Friday, February 3, 2012

Ides of March

Ides of March (U.S., 2011) directed by George Clooney, 101 minutes
Nominated for one Oscar for:
Best Adapted Screenplay

Political intrigue. Back stabbing. Adultery. Retribution. Just another day in American politics you say?

If you recall the concept of the Ides of March from Roman history, according to Plutarch, Julius Cesar was warned by a seer who claimed that Caesar would be harmed by his enemies no later than the Ides of March (March 15th). As it turned out he was stabbed to death by the formerly loyal Brutus and his fellow Romans. This might give you a sense of the slight twist of plot at the end of this film.

Ides of March was directed and co-written by George Clooney. As someone noted on Twitter (under the hashtag #bitterlittleperson) when he was receiving yet another Golden Globe last month - is there nothing that Clooney doesn't have? Looks, talent, acclaim and an endless procession of nubile beauties ... well, add, decent directing chops to the list.

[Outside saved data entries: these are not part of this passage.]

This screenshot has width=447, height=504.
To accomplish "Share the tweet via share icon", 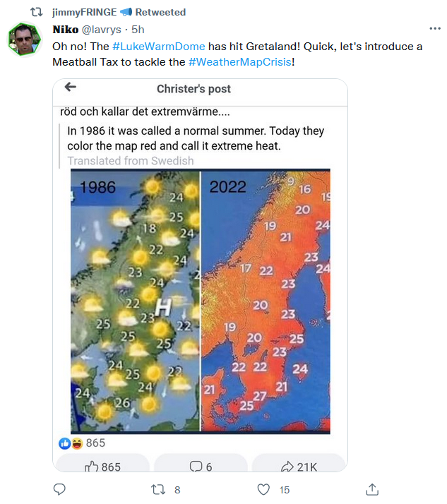I will (371, 489).
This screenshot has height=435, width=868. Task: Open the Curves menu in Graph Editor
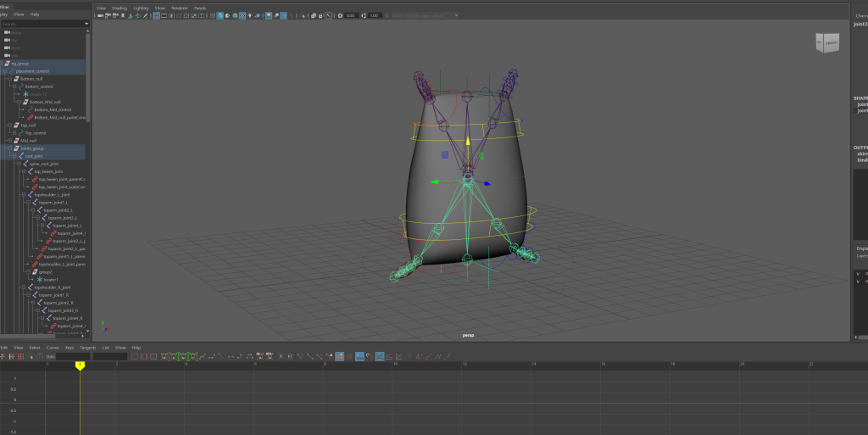53,348
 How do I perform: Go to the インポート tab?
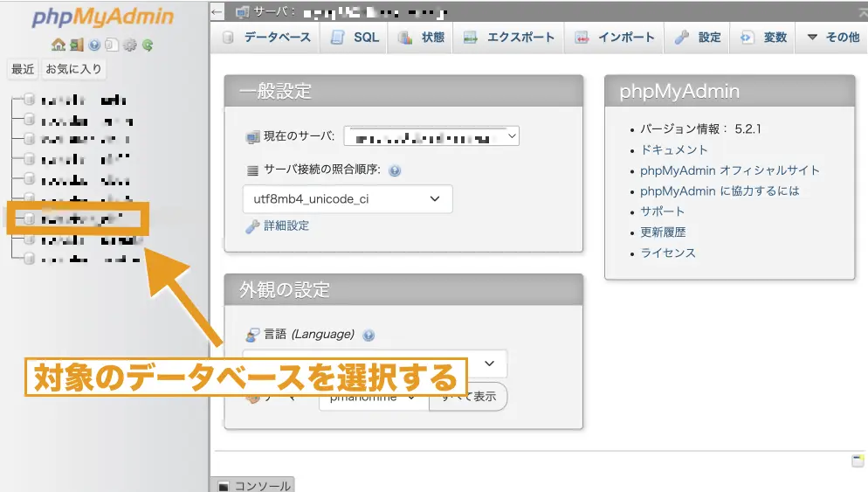point(616,38)
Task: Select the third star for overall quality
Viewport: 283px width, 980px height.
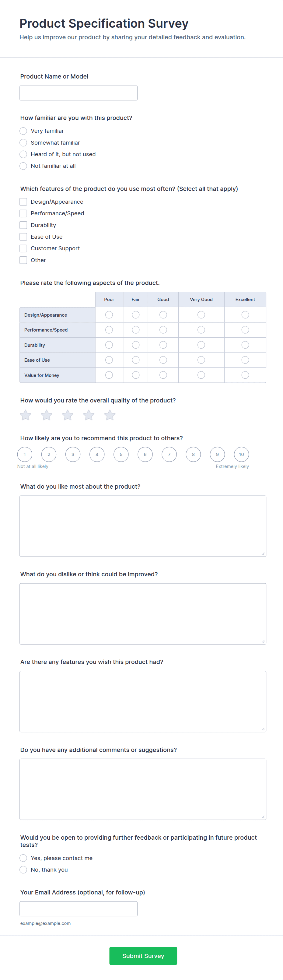Action: pos(68,415)
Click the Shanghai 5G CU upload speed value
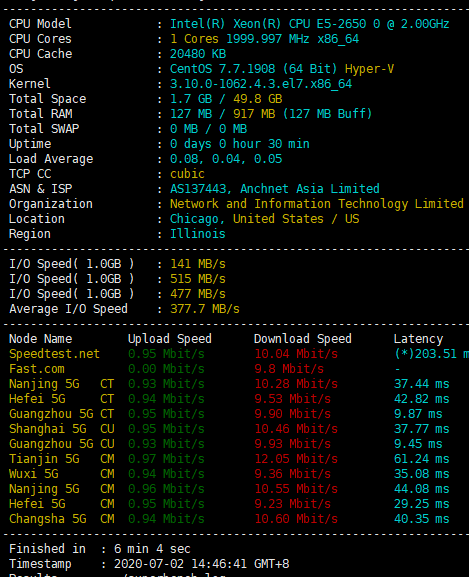This screenshot has height=577, width=469. (166, 429)
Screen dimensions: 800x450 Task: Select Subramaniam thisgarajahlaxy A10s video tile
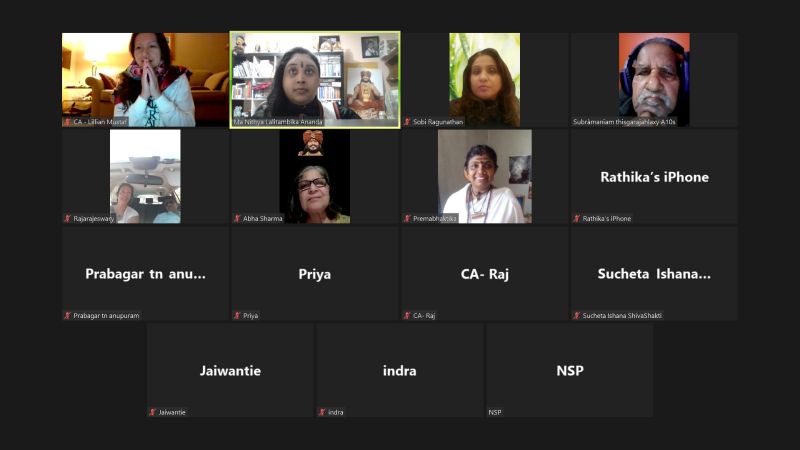654,80
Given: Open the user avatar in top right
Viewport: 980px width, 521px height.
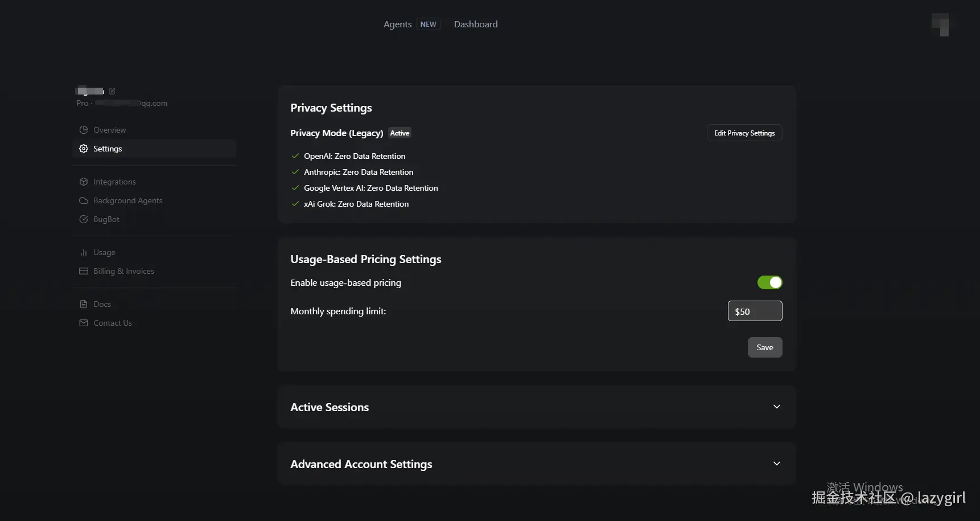Looking at the screenshot, I should (940, 24).
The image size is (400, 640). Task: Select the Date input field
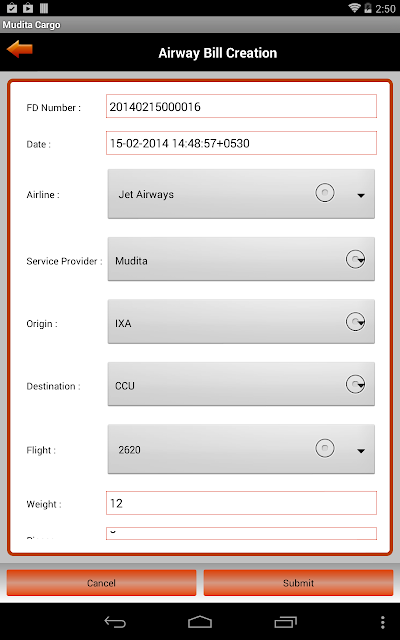241,143
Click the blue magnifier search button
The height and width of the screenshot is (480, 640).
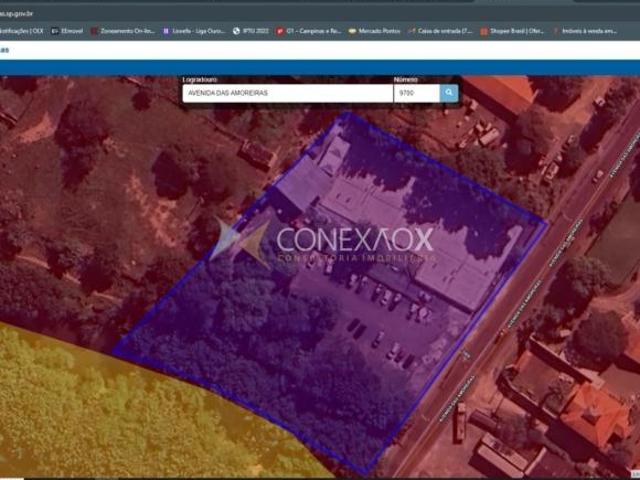(x=449, y=93)
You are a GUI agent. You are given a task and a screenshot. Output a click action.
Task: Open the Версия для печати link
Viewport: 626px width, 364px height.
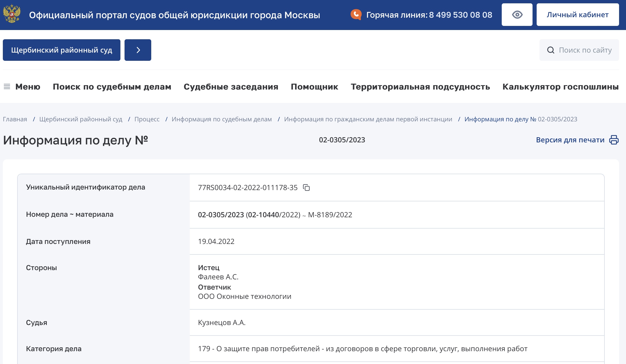click(570, 140)

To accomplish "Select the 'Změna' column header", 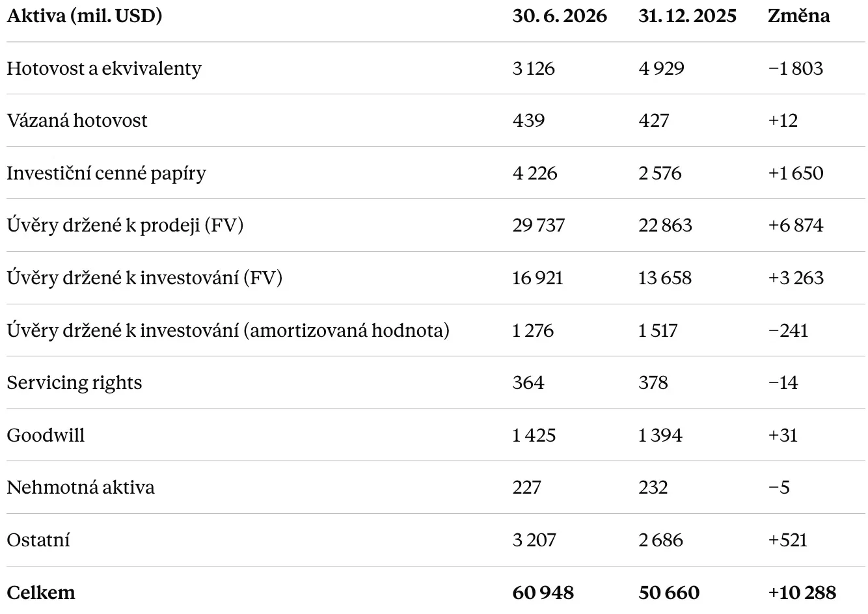I will click(x=799, y=16).
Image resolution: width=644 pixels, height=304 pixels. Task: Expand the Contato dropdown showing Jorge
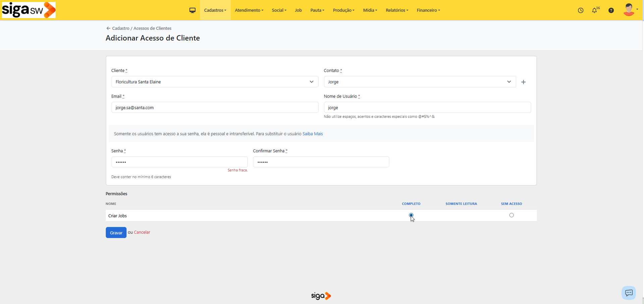(419, 82)
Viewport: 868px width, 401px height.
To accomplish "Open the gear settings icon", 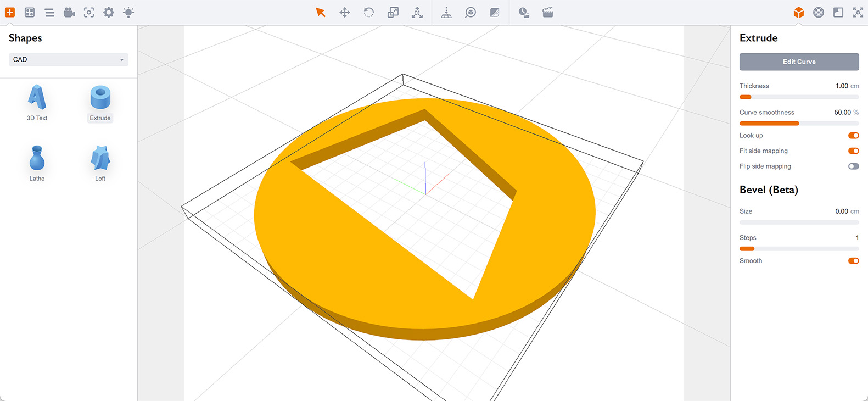I will (109, 12).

Stephen Myers (Ryan Gosling) is press sec­retary to Governor Mike Morris (George Clooney) who is heading into the Democratic primaries. On the surface Morris appears a principled man who won't cut deals with other candidates, negotiate secret deals with unions, refuses to identify with any particular religion to pander to his base and is devoted to his family.

His campaign posters (obviously modeled on the Obama "Change" posters of the 2008 election) lend him a noble cast and Clooney's good looks and suave, no nonsense manner don't hurt either. Morris is bathed in the kind of adoration and unabashed enthusiasm that many American politicians from JFK to Obama have experienced. His catchphrases are: "Dignity matters, integrity matters ..." that echo throughout the film. Cue the sinister music.

Stephen is a believer too until he gets enmeshed in two unsavory situations. Firstly, he starts sleeping with Molly Stearns (the always excellent Evan Rachel Wood), a 20 year old intern who, unbeknownst to him, is also sleeping with the Governor. Secondly, and more treacherously, he is invited to discuss the possibility of jumping ship and working with Tom Duffy (the ubiquitous acting eminence Paul Giamatti), head campaign manager for rival Democratic candidate Pullman.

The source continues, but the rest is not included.